## Problem to work on
Reproduce the entire listing below line for line, keeping every character unchanged.
▬▬▬
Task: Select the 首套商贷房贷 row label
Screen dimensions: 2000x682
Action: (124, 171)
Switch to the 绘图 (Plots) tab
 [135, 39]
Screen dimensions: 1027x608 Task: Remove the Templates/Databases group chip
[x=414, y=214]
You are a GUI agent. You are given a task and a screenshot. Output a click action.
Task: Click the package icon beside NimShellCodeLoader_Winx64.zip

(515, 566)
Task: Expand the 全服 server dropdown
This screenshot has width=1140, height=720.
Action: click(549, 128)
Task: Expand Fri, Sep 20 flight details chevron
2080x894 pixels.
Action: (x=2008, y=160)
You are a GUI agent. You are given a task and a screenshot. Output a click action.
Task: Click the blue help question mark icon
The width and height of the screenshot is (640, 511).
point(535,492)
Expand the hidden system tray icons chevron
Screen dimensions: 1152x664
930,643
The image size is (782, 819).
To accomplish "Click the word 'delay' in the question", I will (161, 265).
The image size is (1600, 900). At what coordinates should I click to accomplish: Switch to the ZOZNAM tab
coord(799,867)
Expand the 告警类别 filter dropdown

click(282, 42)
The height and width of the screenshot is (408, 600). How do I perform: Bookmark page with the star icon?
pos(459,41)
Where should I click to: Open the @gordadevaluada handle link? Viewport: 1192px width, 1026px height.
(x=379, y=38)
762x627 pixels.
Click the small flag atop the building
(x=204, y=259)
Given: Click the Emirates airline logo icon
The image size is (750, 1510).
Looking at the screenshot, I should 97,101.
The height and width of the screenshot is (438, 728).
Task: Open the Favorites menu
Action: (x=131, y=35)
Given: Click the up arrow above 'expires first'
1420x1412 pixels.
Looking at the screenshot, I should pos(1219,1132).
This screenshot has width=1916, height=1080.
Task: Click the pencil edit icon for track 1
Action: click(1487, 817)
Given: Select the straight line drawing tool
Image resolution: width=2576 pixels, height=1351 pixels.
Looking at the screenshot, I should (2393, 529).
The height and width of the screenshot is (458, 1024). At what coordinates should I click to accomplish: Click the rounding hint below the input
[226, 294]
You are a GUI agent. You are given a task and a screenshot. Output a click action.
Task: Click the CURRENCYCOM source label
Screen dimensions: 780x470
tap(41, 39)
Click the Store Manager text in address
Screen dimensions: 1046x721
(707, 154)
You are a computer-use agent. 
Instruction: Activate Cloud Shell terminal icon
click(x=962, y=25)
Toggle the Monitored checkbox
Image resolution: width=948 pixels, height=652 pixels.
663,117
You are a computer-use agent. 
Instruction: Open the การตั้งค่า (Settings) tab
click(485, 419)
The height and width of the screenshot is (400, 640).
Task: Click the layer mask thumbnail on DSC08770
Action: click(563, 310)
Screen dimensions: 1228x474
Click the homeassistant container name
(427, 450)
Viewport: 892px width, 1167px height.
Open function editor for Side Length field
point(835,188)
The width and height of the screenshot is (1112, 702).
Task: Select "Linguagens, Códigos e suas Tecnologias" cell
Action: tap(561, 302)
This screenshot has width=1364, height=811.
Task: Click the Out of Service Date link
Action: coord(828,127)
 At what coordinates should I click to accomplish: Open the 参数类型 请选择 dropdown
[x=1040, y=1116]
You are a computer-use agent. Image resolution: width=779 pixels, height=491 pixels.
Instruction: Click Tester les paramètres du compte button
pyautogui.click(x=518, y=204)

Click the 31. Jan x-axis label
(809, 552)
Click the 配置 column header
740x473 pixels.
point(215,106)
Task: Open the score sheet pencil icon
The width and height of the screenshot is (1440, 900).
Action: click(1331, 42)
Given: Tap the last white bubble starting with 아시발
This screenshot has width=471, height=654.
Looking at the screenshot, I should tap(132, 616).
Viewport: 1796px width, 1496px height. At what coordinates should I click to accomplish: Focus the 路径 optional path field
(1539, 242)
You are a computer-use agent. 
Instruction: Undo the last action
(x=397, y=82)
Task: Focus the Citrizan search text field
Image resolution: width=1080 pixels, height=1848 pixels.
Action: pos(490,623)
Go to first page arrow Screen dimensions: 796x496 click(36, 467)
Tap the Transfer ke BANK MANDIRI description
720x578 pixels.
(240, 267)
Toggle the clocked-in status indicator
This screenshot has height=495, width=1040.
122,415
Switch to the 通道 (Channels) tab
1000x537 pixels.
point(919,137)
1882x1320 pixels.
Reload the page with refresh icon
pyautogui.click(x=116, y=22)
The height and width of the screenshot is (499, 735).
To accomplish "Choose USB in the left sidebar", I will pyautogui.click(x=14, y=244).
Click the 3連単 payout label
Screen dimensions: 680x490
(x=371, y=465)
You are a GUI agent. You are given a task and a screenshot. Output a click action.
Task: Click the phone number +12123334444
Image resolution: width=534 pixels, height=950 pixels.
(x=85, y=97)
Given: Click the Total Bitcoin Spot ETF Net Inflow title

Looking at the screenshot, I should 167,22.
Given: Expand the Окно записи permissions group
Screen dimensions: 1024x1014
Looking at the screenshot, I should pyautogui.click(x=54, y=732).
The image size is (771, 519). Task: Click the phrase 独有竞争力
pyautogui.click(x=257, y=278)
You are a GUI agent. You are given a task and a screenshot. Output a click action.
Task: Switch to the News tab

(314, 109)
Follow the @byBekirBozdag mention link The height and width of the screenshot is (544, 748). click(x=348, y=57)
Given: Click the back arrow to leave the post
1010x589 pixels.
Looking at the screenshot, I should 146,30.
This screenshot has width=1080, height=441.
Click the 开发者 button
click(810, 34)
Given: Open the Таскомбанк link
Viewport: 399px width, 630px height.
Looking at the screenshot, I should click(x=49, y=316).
▬▬▬
## The solution
Task: Select the 首套商贷房贷 row label
Screen dimensions: 2000x682
Action: (124, 171)
Switch to the 绘图 (Plots) tab
 [135, 39]
Screen dimensions: 1027x608 Task: Remove the Templates/Databases group chip
[x=414, y=214]
You are a GUI agent. You are given a task and a screenshot. Output a click action.
Task: Click the package icon beside NimShellCodeLoader_Winx64.zip

(515, 566)
Task: Expand the 全服 server dropdown
This screenshot has width=1140, height=720.
Action: click(549, 128)
Task: Expand Fri, Sep 20 flight details chevron
2080x894 pixels.
Action: (x=2008, y=160)
You are a GUI agent. You are given a task and a screenshot. Output a click action.
Task: Click the blue help question mark icon
The width and height of the screenshot is (640, 511).
point(535,492)
Expand the hidden system tray icons chevron
Screen dimensions: 1152x664
930,643
The image size is (782, 819).
To accomplish "Click the word 'delay' in the question", I will (161, 265).
The image size is (1600, 900). At what coordinates should I click to accomplish: Switch to the ZOZNAM tab
coord(799,867)
Expand the 告警类别 filter dropdown

click(282, 42)
The height and width of the screenshot is (408, 600). How do I perform: Bookmark page with the star icon?
pos(459,41)
Where should I click to: Open the @gordadevaluada handle link? Viewport: 1192px width, 1026px height.
(x=379, y=38)
762x627 pixels.
Click the small flag atop the building
(x=204, y=259)
Given: Click the Emirates airline logo icon
The image size is (750, 1510).
Looking at the screenshot, I should 97,101.
The height and width of the screenshot is (438, 728).
Task: Open the Favorites menu
Action: (x=131, y=35)
Given: Click the up arrow above 'expires first'
1420x1412 pixels.
Looking at the screenshot, I should pos(1219,1132).
This screenshot has width=1916, height=1080.
Task: Click the pencil edit icon for track 1
Action: click(1487, 817)
Given: Select the straight line drawing tool
Image resolution: width=2576 pixels, height=1351 pixels.
Looking at the screenshot, I should (2393, 529).
The height and width of the screenshot is (458, 1024). At what coordinates should I click to accomplish: Click the rounding hint below the input
[226, 294]
You are a GUI agent. You are given a task and a screenshot. Output a click action.
Task: Click the CURRENCYCOM source label
Screen dimensions: 780x470
tap(41, 39)
Click the Store Manager text in address
Screen dimensions: 1046x721
(707, 154)
You are a computer-use agent. 
Instruction: Activate Cloud Shell terminal icon
click(x=962, y=25)
Toggle the Monitored checkbox
Image resolution: width=948 pixels, height=652 pixels.
663,117
You are a computer-use agent. 
Instruction: Open the การตั้งค่า (Settings) tab
click(485, 419)
The height and width of the screenshot is (400, 640).
Task: Click the layer mask thumbnail on DSC08770
Action: click(563, 310)
Screen dimensions: 1228x474
Click the homeassistant container name
(427, 450)
Viewport: 892px width, 1167px height.
Open function editor for Side Length field
point(835,188)
The width and height of the screenshot is (1112, 702).
Task: Select "Linguagens, Códigos e suas Tecnologias" cell
Action: tap(561, 302)
This screenshot has width=1364, height=811.
Task: Click the Out of Service Date link
Action: coord(828,127)
 At what coordinates should I click to accomplish: Open the 参数类型 请选择 dropdown
[x=1040, y=1116]
You are a computer-use agent. Image resolution: width=779 pixels, height=491 pixels.
Instruction: Click Tester les paramètres du compte button
pyautogui.click(x=518, y=204)

Click the 31. Jan x-axis label
(809, 552)
Click the 配置 column header
740x473 pixels.
point(215,106)
Task: Open the score sheet pencil icon
The width and height of the screenshot is (1440, 900).
Action: click(1331, 42)
Given: Tap the last white bubble starting with 아시발
This screenshot has width=471, height=654.
Looking at the screenshot, I should tap(132, 616).
Viewport: 1796px width, 1496px height. At what coordinates should I click to accomplish: Focus the 路径 optional path field
(1539, 242)
You are a computer-use agent. 
Instruction: Undo the last action
(x=397, y=82)
Task: Focus the Citrizan search text field
Image resolution: width=1080 pixels, height=1848 pixels.
Action: pos(490,623)
Go to first page arrow Screen dimensions: 796x496 click(36, 467)
Tap the Transfer ke BANK MANDIRI description
720x578 pixels.
(240, 267)
Toggle the clocked-in status indicator
This screenshot has height=495, width=1040.
122,415
Switch to the 通道 (Channels) tab
1000x537 pixels.
point(919,137)
1882x1320 pixels.
Reload the page with refresh icon
pyautogui.click(x=116, y=22)
The height and width of the screenshot is (499, 735).
To accomplish "Choose USB in the left sidebar", I will pyautogui.click(x=14, y=244).
Click the 3連単 payout label
Screen dimensions: 680x490
(x=371, y=465)
You are a GUI agent. You are given a task and a screenshot. Output a click action.
Task: Click the phone number +12123334444
Image resolution: width=534 pixels, height=950 pixels.
(x=85, y=97)
Given: Click the Total Bitcoin Spot ETF Net Inflow title

Looking at the screenshot, I should 167,22.
Given: Expand the Окно записи permissions group
Screen dimensions: 1024x1014
Looking at the screenshot, I should pyautogui.click(x=54, y=732).
The image size is (771, 519). Task: Click the phrase 独有竞争力
pyautogui.click(x=257, y=278)
You are a GUI agent. You are given a task and a screenshot. Output a click action.
Task: Switch to the News tab

(314, 109)
Follow the @byBekirBozdag mention link The height and width of the screenshot is (544, 748). click(x=348, y=57)
Given: Click the back arrow to leave the post
1010x589 pixels.
Looking at the screenshot, I should 146,30.
This screenshot has width=1080, height=441.
Click the 开发者 button
click(810, 34)
Given: Open the Таскомбанк link
Viewport: 399px width, 630px height.
Looking at the screenshot, I should click(x=49, y=316).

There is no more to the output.